» **What you need to do**: A faithful copy of the listing below is required.

» **Listed records**:
• • • • • • •

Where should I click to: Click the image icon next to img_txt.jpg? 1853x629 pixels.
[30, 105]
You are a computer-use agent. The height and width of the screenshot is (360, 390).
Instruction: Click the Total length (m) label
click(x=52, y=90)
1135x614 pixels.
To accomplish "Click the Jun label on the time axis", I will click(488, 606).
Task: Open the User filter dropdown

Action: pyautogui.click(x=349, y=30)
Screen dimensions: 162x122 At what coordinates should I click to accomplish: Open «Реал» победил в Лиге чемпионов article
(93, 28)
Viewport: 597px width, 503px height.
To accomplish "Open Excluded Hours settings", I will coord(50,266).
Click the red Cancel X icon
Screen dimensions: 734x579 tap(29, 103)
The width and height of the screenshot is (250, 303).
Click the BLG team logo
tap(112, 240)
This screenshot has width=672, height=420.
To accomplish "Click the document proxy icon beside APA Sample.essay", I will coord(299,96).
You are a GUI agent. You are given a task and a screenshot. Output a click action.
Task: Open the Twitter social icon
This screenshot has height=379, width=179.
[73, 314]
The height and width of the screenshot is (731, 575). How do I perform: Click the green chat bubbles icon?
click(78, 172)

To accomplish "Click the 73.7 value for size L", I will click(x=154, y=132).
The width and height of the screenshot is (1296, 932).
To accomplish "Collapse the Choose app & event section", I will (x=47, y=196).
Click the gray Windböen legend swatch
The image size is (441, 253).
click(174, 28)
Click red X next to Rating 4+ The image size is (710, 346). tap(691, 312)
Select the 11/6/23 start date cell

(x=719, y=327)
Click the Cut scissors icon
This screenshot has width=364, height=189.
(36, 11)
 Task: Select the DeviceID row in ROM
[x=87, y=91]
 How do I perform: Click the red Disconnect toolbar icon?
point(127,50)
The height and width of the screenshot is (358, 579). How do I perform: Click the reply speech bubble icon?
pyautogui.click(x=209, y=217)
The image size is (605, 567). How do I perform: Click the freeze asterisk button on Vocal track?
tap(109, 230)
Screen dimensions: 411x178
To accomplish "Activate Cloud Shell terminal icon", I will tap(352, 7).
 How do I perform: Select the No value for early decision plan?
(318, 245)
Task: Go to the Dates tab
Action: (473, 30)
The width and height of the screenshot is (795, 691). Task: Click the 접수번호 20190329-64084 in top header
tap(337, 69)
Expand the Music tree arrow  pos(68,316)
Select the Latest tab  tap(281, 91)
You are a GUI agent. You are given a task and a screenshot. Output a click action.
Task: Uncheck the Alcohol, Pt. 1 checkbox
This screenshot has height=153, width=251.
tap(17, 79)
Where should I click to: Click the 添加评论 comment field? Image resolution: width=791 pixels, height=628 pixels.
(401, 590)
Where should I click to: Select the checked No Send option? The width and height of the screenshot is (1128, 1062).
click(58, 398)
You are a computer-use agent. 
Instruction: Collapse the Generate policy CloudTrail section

• • • • • • •

» **Answer to the problem**:
Where should I click to: Click the image icon next to img_txt.jpg? 1853x629 pixels.
[30, 105]
You are a computer-use agent. The height and width of the screenshot is (360, 390).
Instruction: Click the Total length (m) label
click(x=52, y=90)
1135x614 pixels.
To accomplish "Click the Jun label on the time axis", I will click(488, 606).
Task: Open the User filter dropdown

Action: pyautogui.click(x=349, y=30)
Screen dimensions: 162x122 At what coordinates should I click to accomplish: Open «Реал» победил в Лиге чемпионов article
(93, 28)
Viewport: 597px width, 503px height.
To accomplish "Open Excluded Hours settings", I will coord(50,266).
Click the red Cancel X icon
Screen dimensions: 734x579 tap(29, 103)
The width and height of the screenshot is (250, 303).
Click the BLG team logo
tap(112, 240)
This screenshot has width=672, height=420.
To accomplish "Click the document proxy icon beside APA Sample.essay", I will coord(299,96).
You are a GUI agent. You are given a task and a screenshot. Output a click action.
Task: Open the Twitter social icon
This screenshot has height=379, width=179.
[73, 314]
The height and width of the screenshot is (731, 575). How do I perform: Click the green chat bubbles icon?
click(78, 172)

To accomplish "Click the 73.7 value for size L", I will click(x=154, y=132).
The width and height of the screenshot is (1296, 932).
To accomplish "Collapse the Choose app & event section", I will (x=47, y=196).
Click the gray Windböen legend swatch
The image size is (441, 253).
click(174, 28)
Click red X next to Rating 4+ The image size is (710, 346). tap(691, 312)
Select the 11/6/23 start date cell

(x=719, y=327)
Click the Cut scissors icon
This screenshot has width=364, height=189.
(36, 11)
 Task: Select the DeviceID row in ROM
[x=87, y=91]
 How do I perform: Click the red Disconnect toolbar icon?
point(127,50)
The height and width of the screenshot is (358, 579). How do I perform: Click the reply speech bubble icon?
pyautogui.click(x=209, y=217)
The image size is (605, 567). How do I perform: Click the freeze asterisk button on Vocal track?
tap(109, 230)
Screen dimensions: 411x178
To accomplish "Activate Cloud Shell terminal icon", I will tap(352, 7).
 How do I perform: Select the No value for early decision plan?
(318, 245)
Task: Go to the Dates tab
Action: (473, 30)
The width and height of the screenshot is (795, 691). Task: Click the 접수번호 20190329-64084 in top header
tap(337, 69)
Expand the Music tree arrow  pos(68,316)
Select the Latest tab  tap(281, 91)
You are a GUI agent. You are given a task and a screenshot. Output a click action.
Task: Uncheck the Alcohol, Pt. 1 checkbox
This screenshot has height=153, width=251.
tap(17, 79)
Where should I click to: Click the 添加评论 comment field? Image resolution: width=791 pixels, height=628 pixels.
(401, 590)
Where should I click to: Select the checked No Send option? The width and height of the screenshot is (1128, 1062).
click(58, 398)
You are a computer-use agent. 
Instruction: Collapse the Generate policy CloudTrail section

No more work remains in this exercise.